__PROBLEM DETAILS__:
Extract each line of the data below exactly as written.

__SOURCE DATA__:
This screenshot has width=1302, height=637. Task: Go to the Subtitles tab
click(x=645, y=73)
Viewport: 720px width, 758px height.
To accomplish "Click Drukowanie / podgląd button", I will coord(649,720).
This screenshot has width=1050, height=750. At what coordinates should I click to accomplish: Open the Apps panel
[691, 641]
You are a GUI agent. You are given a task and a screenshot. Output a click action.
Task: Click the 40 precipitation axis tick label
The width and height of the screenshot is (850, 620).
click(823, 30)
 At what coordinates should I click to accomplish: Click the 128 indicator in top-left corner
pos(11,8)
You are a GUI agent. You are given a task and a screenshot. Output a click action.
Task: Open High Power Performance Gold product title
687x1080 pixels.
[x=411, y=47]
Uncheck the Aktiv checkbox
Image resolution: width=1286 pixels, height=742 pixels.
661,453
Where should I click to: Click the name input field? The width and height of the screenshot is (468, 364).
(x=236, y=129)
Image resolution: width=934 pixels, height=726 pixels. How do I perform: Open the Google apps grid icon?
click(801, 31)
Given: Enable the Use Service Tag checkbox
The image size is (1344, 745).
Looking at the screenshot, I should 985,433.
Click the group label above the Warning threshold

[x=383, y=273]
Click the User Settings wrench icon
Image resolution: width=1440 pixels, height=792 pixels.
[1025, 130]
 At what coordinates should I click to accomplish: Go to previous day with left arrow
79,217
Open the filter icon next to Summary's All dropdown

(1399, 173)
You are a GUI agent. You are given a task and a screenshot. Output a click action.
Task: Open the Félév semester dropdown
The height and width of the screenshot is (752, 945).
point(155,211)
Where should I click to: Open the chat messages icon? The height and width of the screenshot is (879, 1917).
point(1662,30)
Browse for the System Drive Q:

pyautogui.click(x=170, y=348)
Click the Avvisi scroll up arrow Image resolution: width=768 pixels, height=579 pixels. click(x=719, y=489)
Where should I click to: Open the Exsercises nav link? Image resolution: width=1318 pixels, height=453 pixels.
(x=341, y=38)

__RESULT OF THIS EXERCISE__:
This screenshot has width=1302, height=637. Task: Go to the Subtitles tab
click(x=645, y=73)
Viewport: 720px width, 758px height.
To accomplish "Click Drukowanie / podgląd button", I will coord(649,720).
This screenshot has width=1050, height=750. At what coordinates should I click to accomplish: Open the Apps panel
[691, 641]
You are a GUI agent. You are given a task and a screenshot. Output a click action.
Task: Click the 40 precipitation axis tick label
The width and height of the screenshot is (850, 620).
click(823, 30)
 At what coordinates should I click to accomplish: Click the 128 indicator in top-left corner
pos(11,8)
You are a GUI agent. You are given a task and a screenshot. Output a click action.
Task: Open High Power Performance Gold product title
687x1080 pixels.
[x=411, y=47]
Uncheck the Aktiv checkbox
Image resolution: width=1286 pixels, height=742 pixels.
661,453
Where should I click to: Click the name input field? The width and height of the screenshot is (468, 364).
(x=236, y=129)
Image resolution: width=934 pixels, height=726 pixels. How do I perform: Open the Google apps grid icon?
click(801, 31)
Given: Enable the Use Service Tag checkbox
The image size is (1344, 745).
Looking at the screenshot, I should 985,433.
Click the group label above the Warning threshold

[x=383, y=273]
Click the User Settings wrench icon
Image resolution: width=1440 pixels, height=792 pixels.
[1025, 130]
 At what coordinates should I click to accomplish: Go to previous day with left arrow
79,217
Open the filter icon next to Summary's All dropdown

(1399, 173)
You are a GUI agent. You are given a task and a screenshot. Output a click action.
Task: Open the Félév semester dropdown
The height and width of the screenshot is (752, 945).
point(155,211)
Where should I click to: Open the chat messages icon? The height and width of the screenshot is (879, 1917).
point(1662,30)
Browse for the System Drive Q:

pyautogui.click(x=170, y=348)
Click the Avvisi scroll up arrow Image resolution: width=768 pixels, height=579 pixels. click(x=719, y=489)
Where should I click to: Open the Exsercises nav link? Image resolution: width=1318 pixels, height=453 pixels.
(x=341, y=38)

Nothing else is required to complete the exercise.